- [Reading passage]:
Segment Open

On 20 June, my wife and I were travelling south-east Queensland in our caravan. That night, in a rest area, I suffered what I now know was a heart attack. We drove to Biggenden hospital the next morning, on my wife’s insistence, where I was feeling like a time waster. In hindsight, I should have listened to her and rang 000. A few hours later I was being transported to Bundaberg’s Friendly Society Private Hospital by ambulance. Three days later I was in the RACQ LifeFlight helicopter to St Vincent’s Private Hospital Brisbane, for an emergency triple bypass. All the doctors, nursing staff, pilot and crew of the RACQ LifeFlight helicopter and ambulance were outstanding. How lucky we are to have these facilities. Thank you all for saving my life.

Segment Closed

- [Provided material]:
Segment Open

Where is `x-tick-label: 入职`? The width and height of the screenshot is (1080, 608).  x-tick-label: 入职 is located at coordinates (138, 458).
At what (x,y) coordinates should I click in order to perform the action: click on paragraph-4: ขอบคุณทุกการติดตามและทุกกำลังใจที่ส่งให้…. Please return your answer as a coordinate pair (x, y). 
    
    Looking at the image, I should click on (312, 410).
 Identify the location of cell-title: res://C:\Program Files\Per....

Segment Closed

- [Problems to solve]:
1) Copy the heart attack account word for word, from "On 20 June, my" up to and including "saving my life.".
2) Carry on the heart attack account from the point where it stops.

- [Outputs by task]:
1)
On 20 June, my wife and I were travelling south-east Queensland in our caravan. That night, in a rest area, I suffered what I now know was a heart attack. We drove to Biggenden hospital the next morning, on my wife’s insistence, where I was feeling like a time waster. In hindsight, I should have listened to her and rang 000. A few hours later I was being transported to Bundaberg’s Friendly Society Private Hospital by ambulance. Three days later I was in the RACQ LifeFlight helicopter to St Vincent’s Private Hospital Brisbane, for an emergency triple bypass. All the doctors, nursing staff, pilot and crew of the RACQ LifeFlight helicopter and ambulance were outstanding. How lucky we are to have these facilities. Thank you all for saving my life.

2)
RAY SHAW, TIN CAN BAY

Show some patience

My daughter is learning to drive a manual. Sometimes she stalls at traffic lights, and without fail she will be beeped by the driver behind her before she has even had time to restart the car. Are people blind to the L plates? Do they think that their awareness of the car not moving is more keen than the learner driver and their supervisor combined, and that the beep is somehow helping? Are the roads now filled with a generation of drivers who don’t understand that manual cars can stall and stalling is a common problem for inexperienced drivers? We live in a fast-paced world of distraction but it would be nice if people could pay enough attention to realise the driver in front of them isn’t distracted, just inexperienced, and that a moment of patience would be more helpful than a beeping horn.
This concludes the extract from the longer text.